If you're looking to amp up your training routine, consider adding plyometric exercises. Plyometrics have been used by athletes since the 1970s and have been traditionally employed to help with more explosive, controlled bursts of speed and power. This happens because you perform specified exercises to activate muscle fibers in rapid succession, helping to increase the speed of certain contractions and gradually the overall power exerted.
Here are five exercises to give you that extra boost you've been searching for:
1. Split Jumps
Split jumps are performed by positioning your legs in a walking lunge stance.
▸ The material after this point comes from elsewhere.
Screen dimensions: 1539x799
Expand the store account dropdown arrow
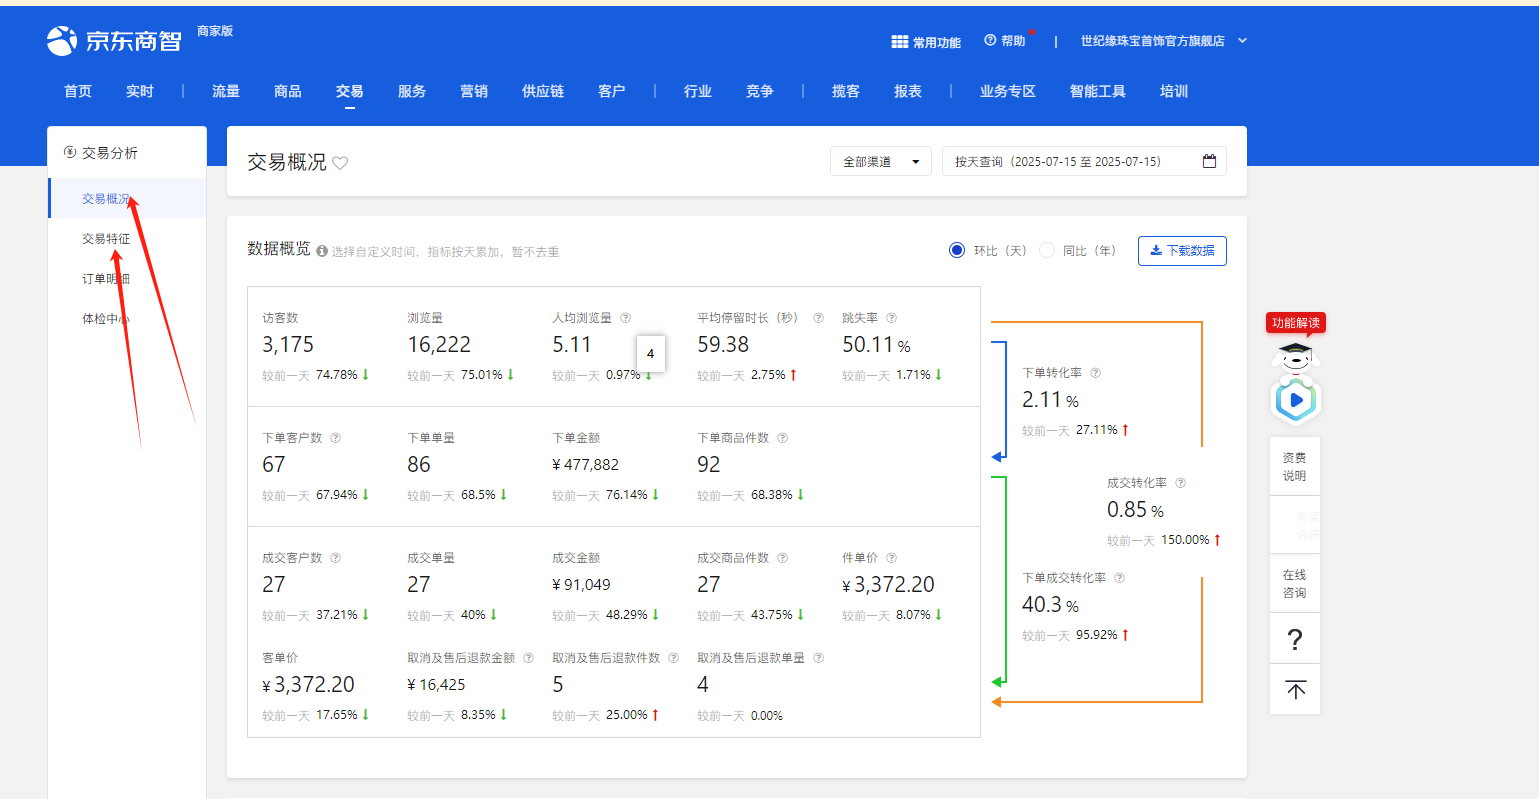pyautogui.click(x=1242, y=41)
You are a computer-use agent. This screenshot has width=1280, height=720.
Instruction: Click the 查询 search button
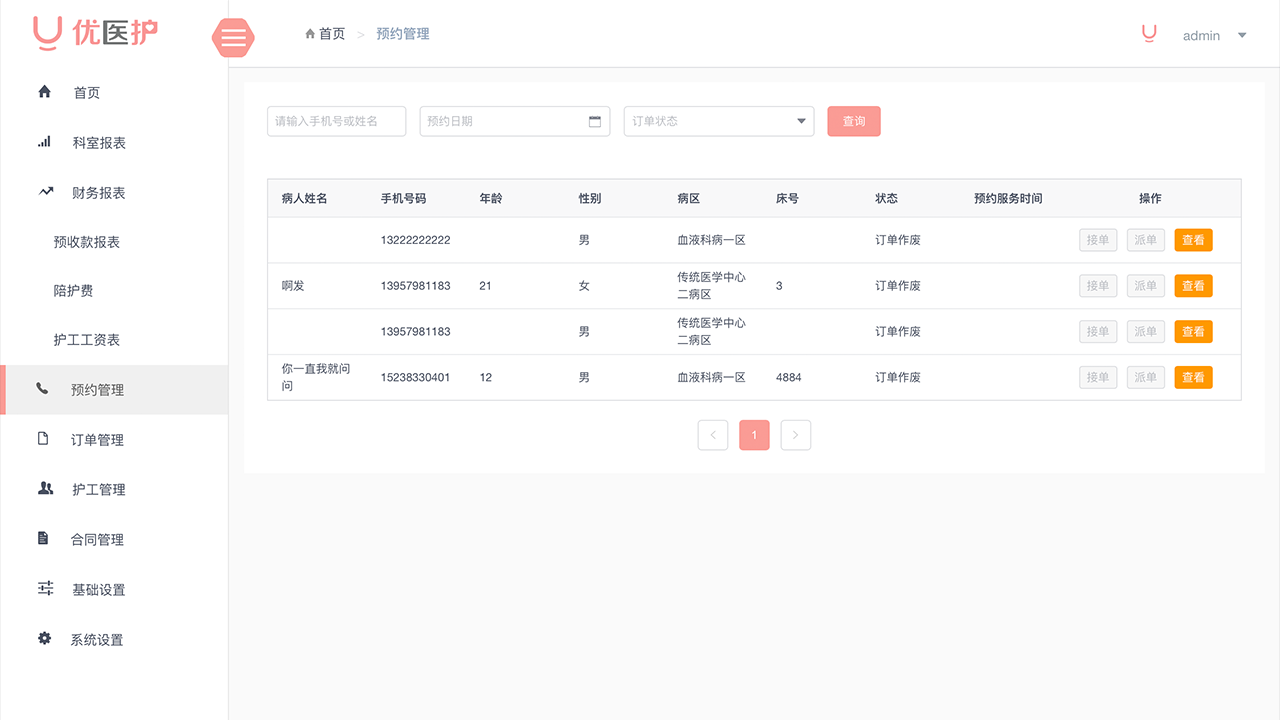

Squat into the forward lunge position and jump in the air scissor kicking your legs, swapping your left and right foot positions. When you land immediately drop into the forward lunge position again. Repeat the movement, swapping your foot position each time.
2. Jumps Over Barriers
This fairly simple exercise can be done by just jumping back and forth over a low barrier. You can place a board or low box on the ground and with both feet continuously jumping over it and back. Another variation of this is to jump on and off of the low box. In many gyms, multiple boxes with different height levels are available to increase the difficulty.
3. Plyometric Push-Ups
Plyometric push-ups are similar to regular push-ups except once your chest reaches the ground you explode upward with enough force to bring your hands off the ground. You then allow gravity to take you back down, controlling the movement after your hands make contact again. This exercise works your chest, shoulders and triceps for a great overall body workout.